#### WHAT IS REQUIRED:
In the text on barriers to racial justice, what does the inner child represent and yearn for?

#### SOURCE TEXT:
#4—Lack of Meaningful Care
Another obstacle to racial justice is that we may not actually care as much as we think we do or would like to. We want to want to care, but do we actually possess the meaningful care required to commit to massive inner and outer change? And I mean massive change, folx, a little bit here and there isn’t going to fucking fly anymore. We’re past that. Like, way. So, if we don’t sufficiently care about racial justice, we aren’t going to do what is required to make it a reality. Periodt. Many folx want to care, and they know they should. They recognize racial justice is an increasingly important issue. They know individuals and institutions need to do better. And they’re aware
that they are perpetuating white supremacy and anti-Blackness somehow. The issue is that they don’t want to have to change or give up their power and privilege—and that, my friends, means they frankly don’t give a damn. Not really. If you care, like really and truly care, you act. You change behaviors. You do what is necessary to get shit done. Every person who comes to my workshops cares about racial justice. All of you reading this book, you care. Amen! My question to you is: Do you care enough? Are you ready, able, and willing to prioritize this work? Because people are dying day in and day out at the hands of white supremacy, and I ain’t got time for you to try this half-assed. Get fully involved, or get the hell out the way.
#5—Inability to Face Our Shadow
This entire book is more or less based on this barrier, so of course, it’s a biggie! Our inner child is that part of us that represents and yearns for play, innocence, wonder, awe, and curiosity. We all began this life as a child, and that child still resides within us. Many of us have not acknowledged our inner child, let alone the needs of that inner child or the wounds inflicted upon us as children that are still in dire need of care. In a white supremacist society, we are taught to deny the inner child and forgo our birthright to play and heal, leaving the inner child to kick, scream, and lash out on an unconscious level. This is where the shadow self is created. Our wounded inner child gets suppressed, and thus so do all the parts of ourselves we prefer not to address or own up to, like our stubbornness, sensitivity, or jealousy. Our shadow self is the often unconscious parts of ourselves we would rather hide. But our inner child and shadow are very much part of our identity. They are important and integral parts of who we are, and our healing must include owning up to and addressing these parts.

#### RECORD EXTRACTS:
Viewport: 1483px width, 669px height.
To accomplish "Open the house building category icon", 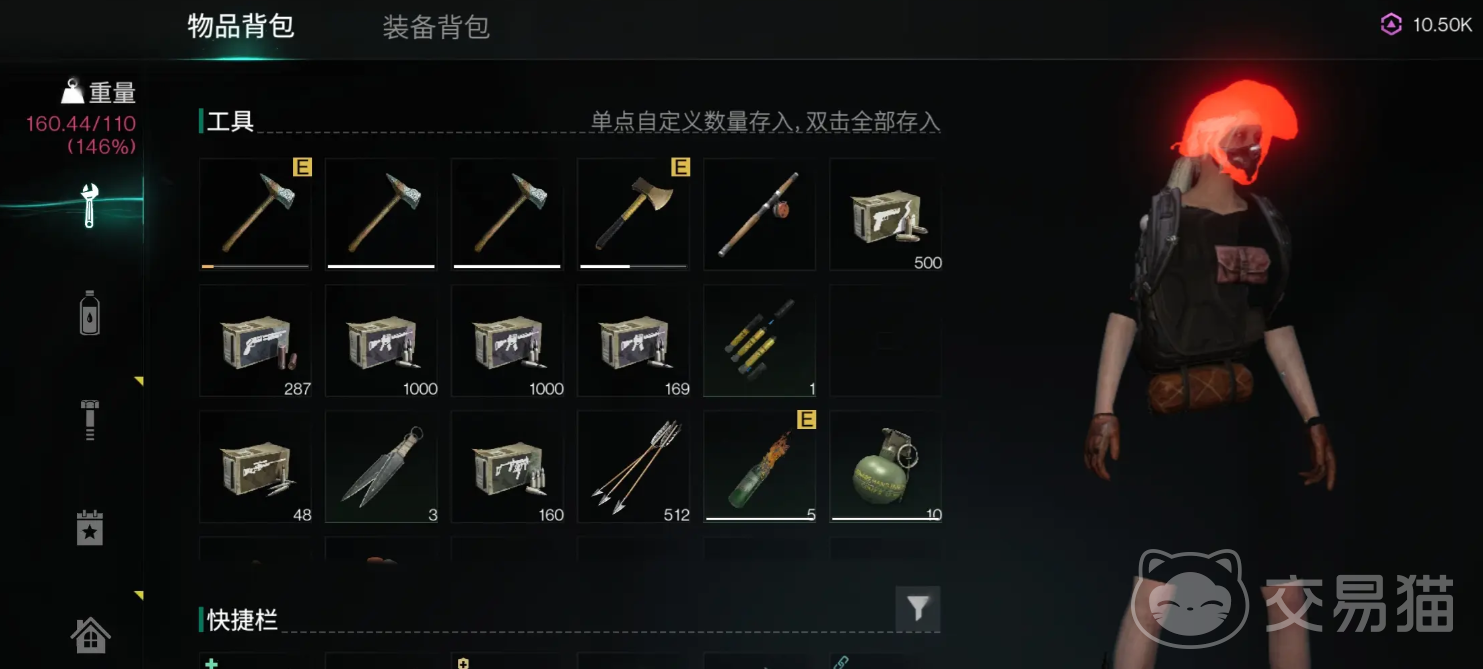I will (89, 634).
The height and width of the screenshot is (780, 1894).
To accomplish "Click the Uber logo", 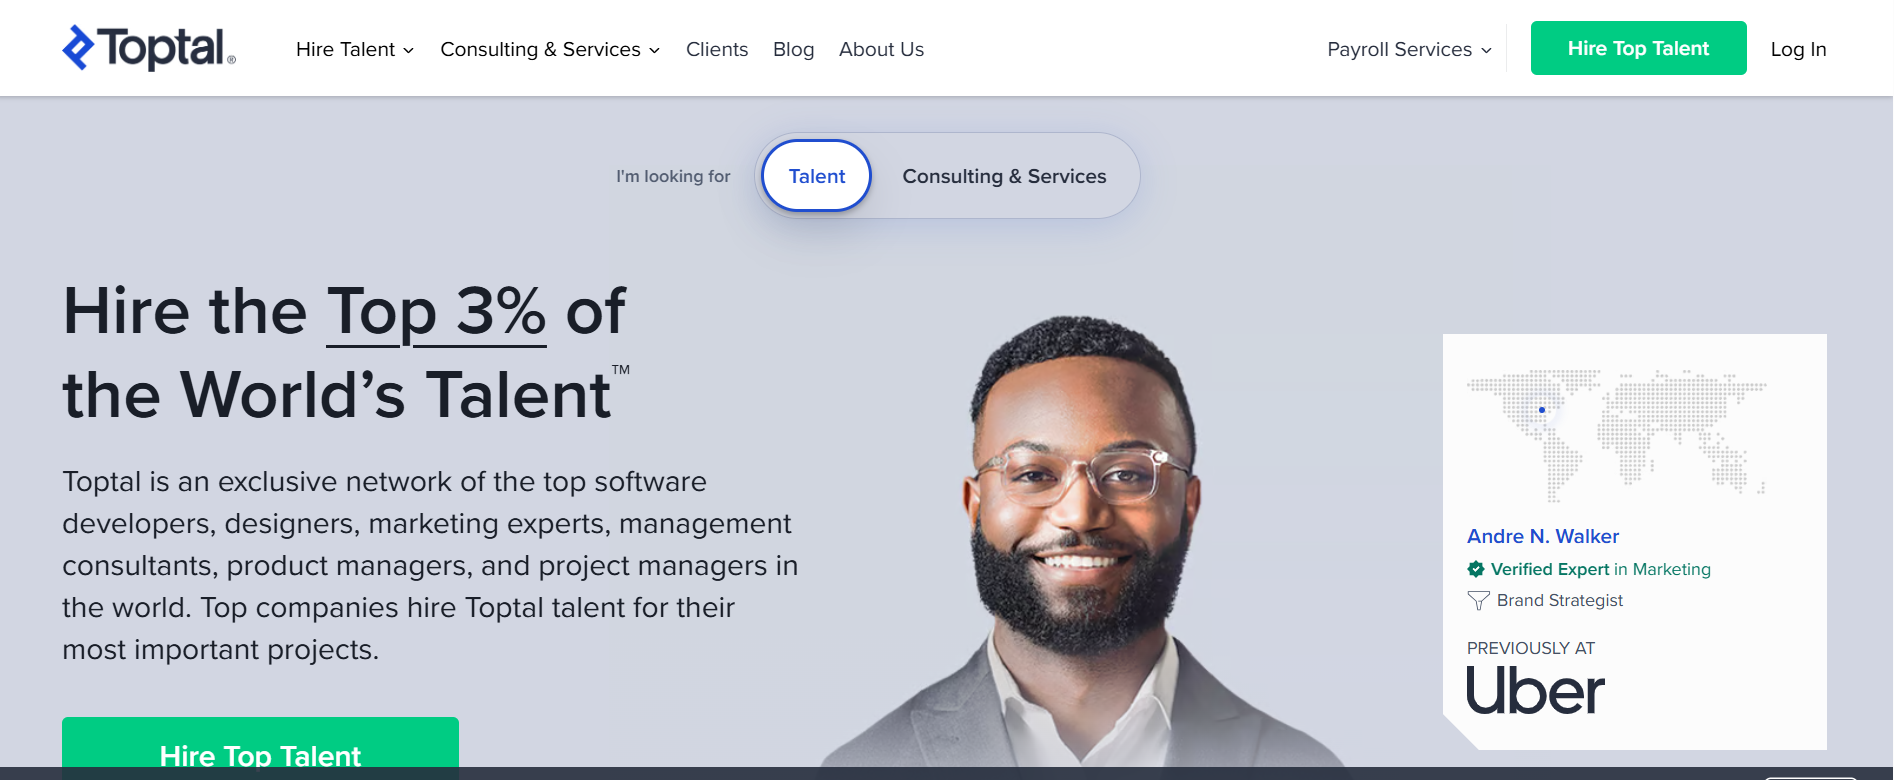I will click(1535, 691).
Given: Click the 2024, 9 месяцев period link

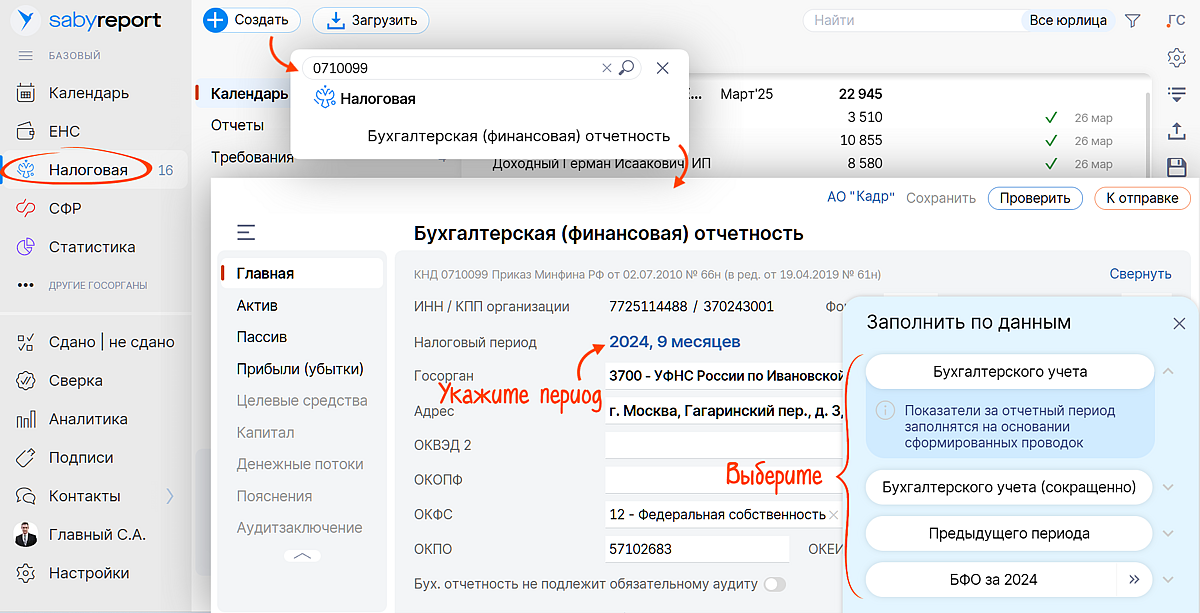Looking at the screenshot, I should coord(675,342).
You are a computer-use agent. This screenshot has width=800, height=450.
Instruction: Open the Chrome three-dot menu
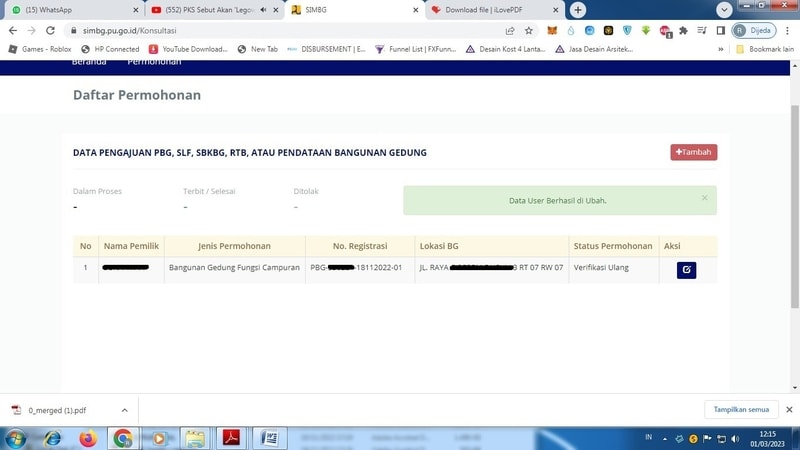tap(787, 30)
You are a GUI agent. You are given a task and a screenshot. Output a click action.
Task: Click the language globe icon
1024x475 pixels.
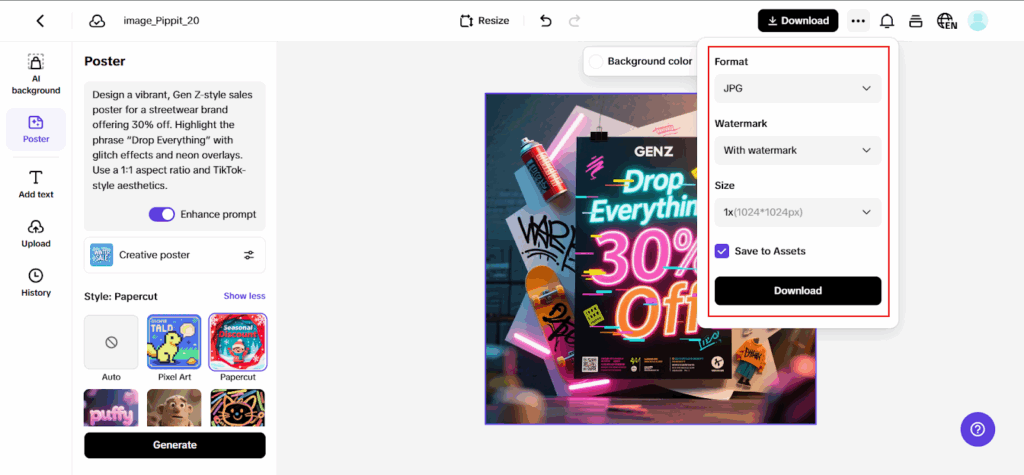[x=945, y=20]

#### FINISHED EXERCISE:
Play, innocence, wonder, awe, and curiosity.